§ Problem to solve:
Copy every line of the material below word for word, omitting the pictures.

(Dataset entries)
◆ ◆ ◆ ◆ ◆ ◆ ◆

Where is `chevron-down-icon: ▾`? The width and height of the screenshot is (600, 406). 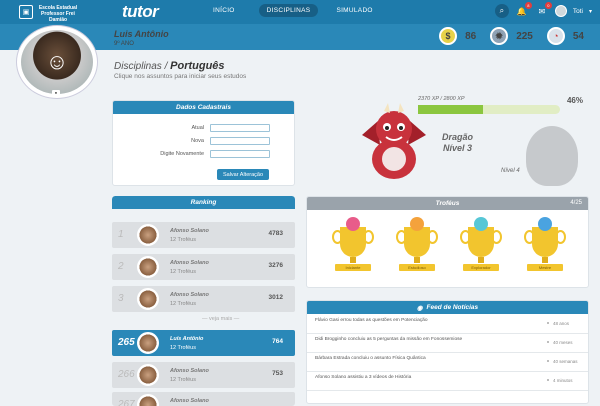
chevron-down-icon: ▾ is located at coordinates (590, 12).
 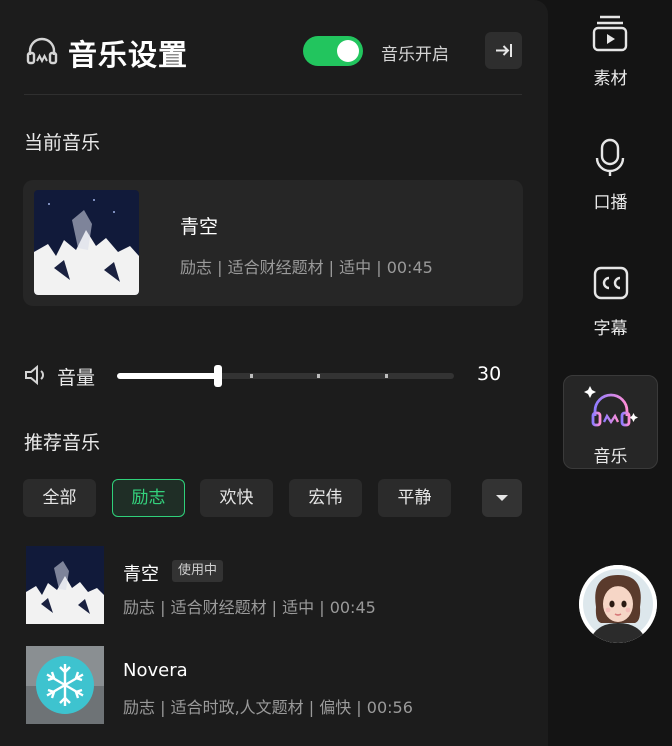 What do you see at coordinates (76, 378) in the screenshot?
I see `volume-label: 音量` at bounding box center [76, 378].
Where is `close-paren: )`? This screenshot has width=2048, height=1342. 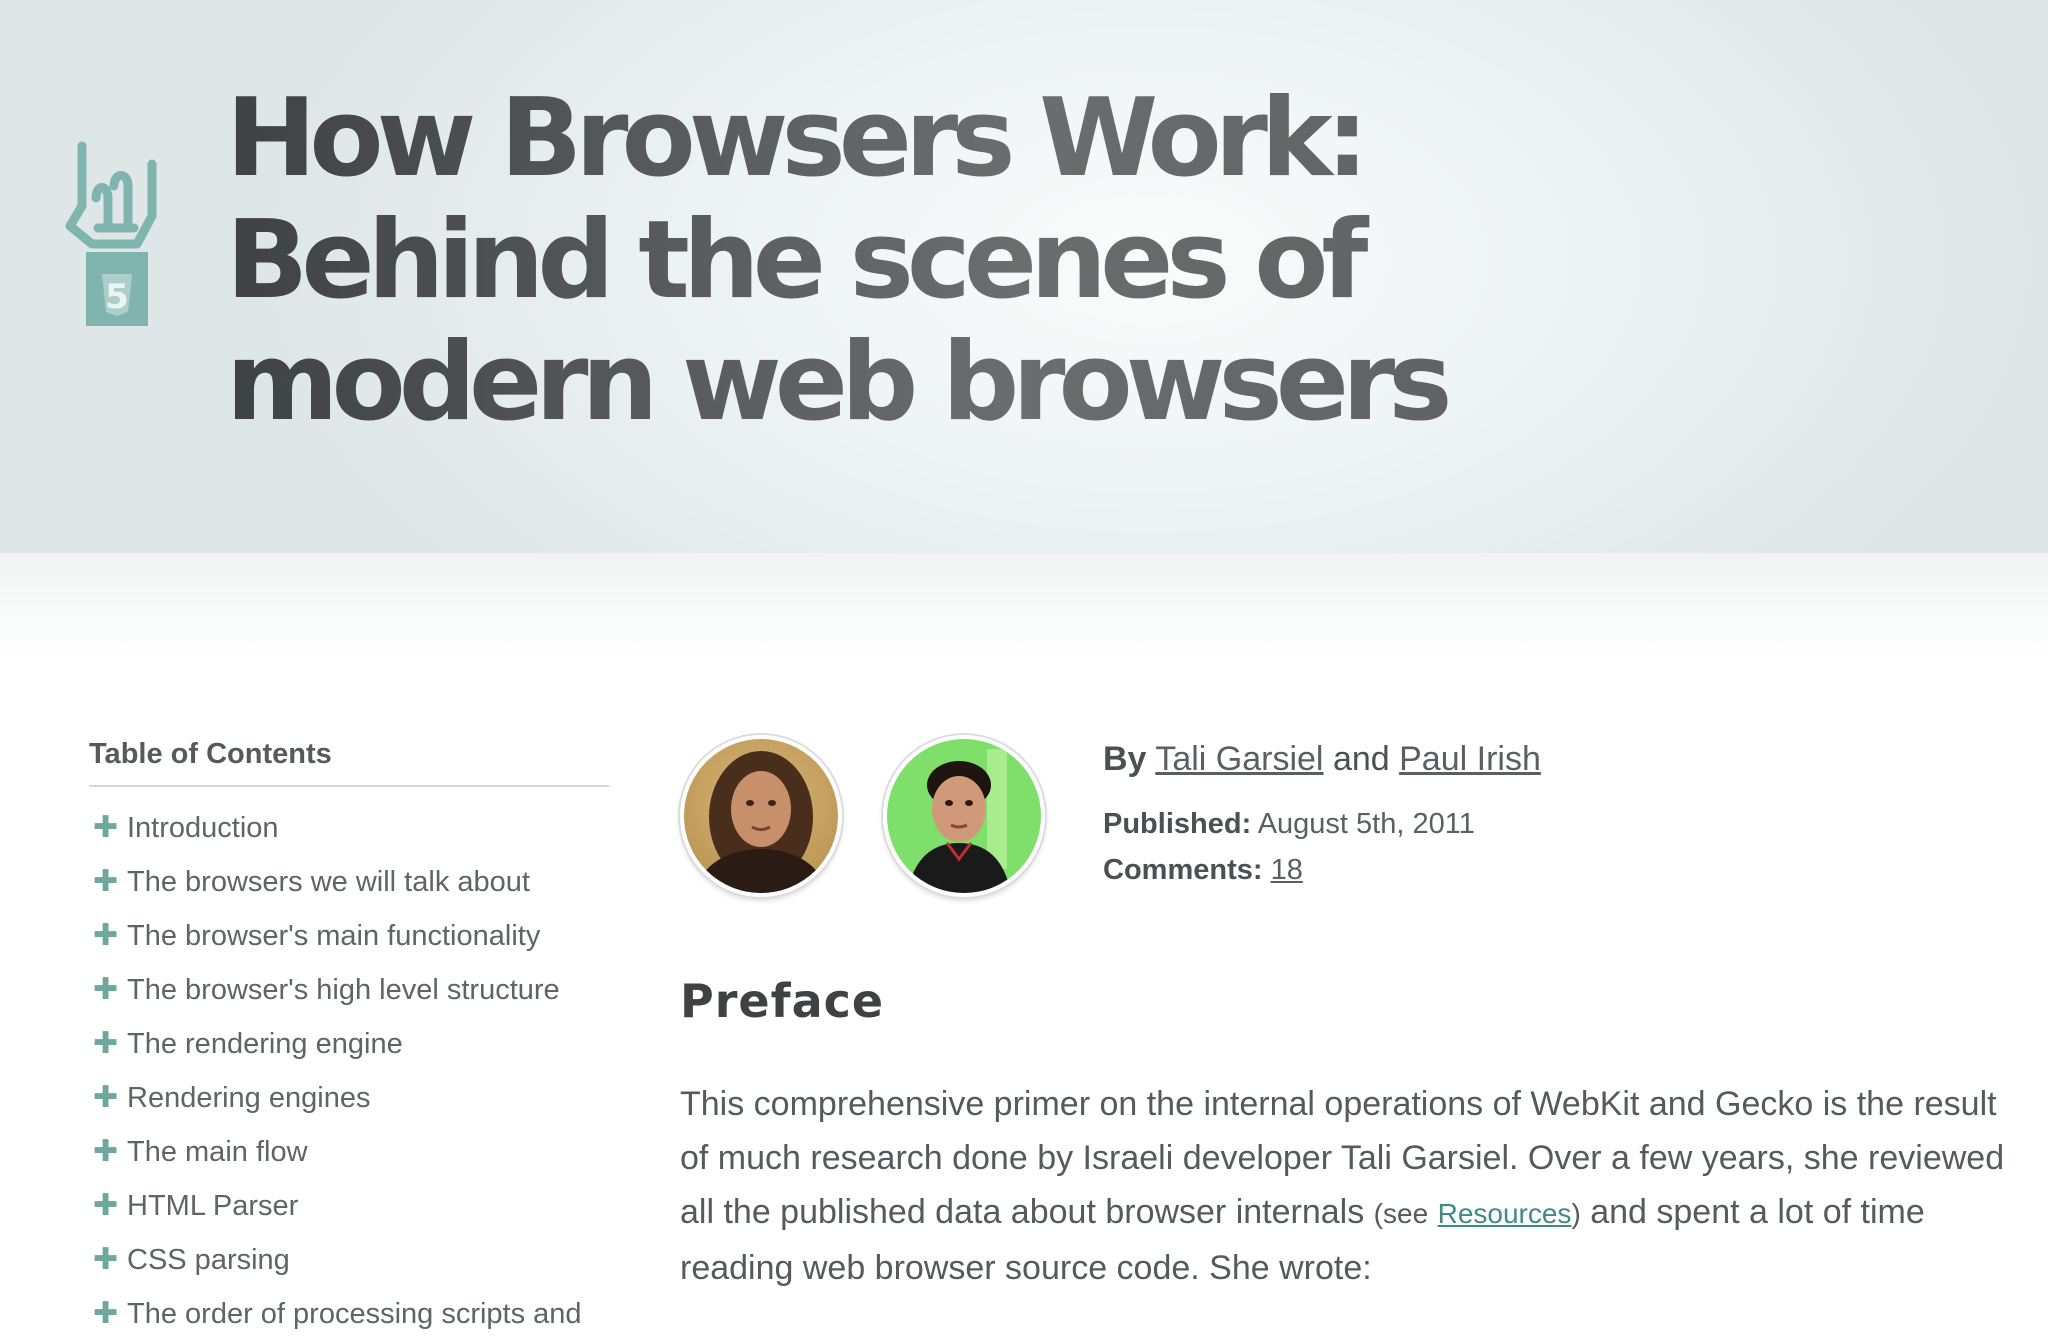
close-paren: ) is located at coordinates (1576, 1214).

◆ ◆ ◆ ◆ ◆ ◆ ◆

§ Result for this exercise:
Where is `chevron-down-icon: ▾`? The width and height of the screenshot is (600, 406). 
chevron-down-icon: ▾ is located at coordinates (590, 12).
  What do you see at coordinates (76, 378) in the screenshot?
I see `volume-label: 音量` at bounding box center [76, 378].
Where is `close-paren: )`? This screenshot has width=2048, height=1342. 
close-paren: ) is located at coordinates (1576, 1214).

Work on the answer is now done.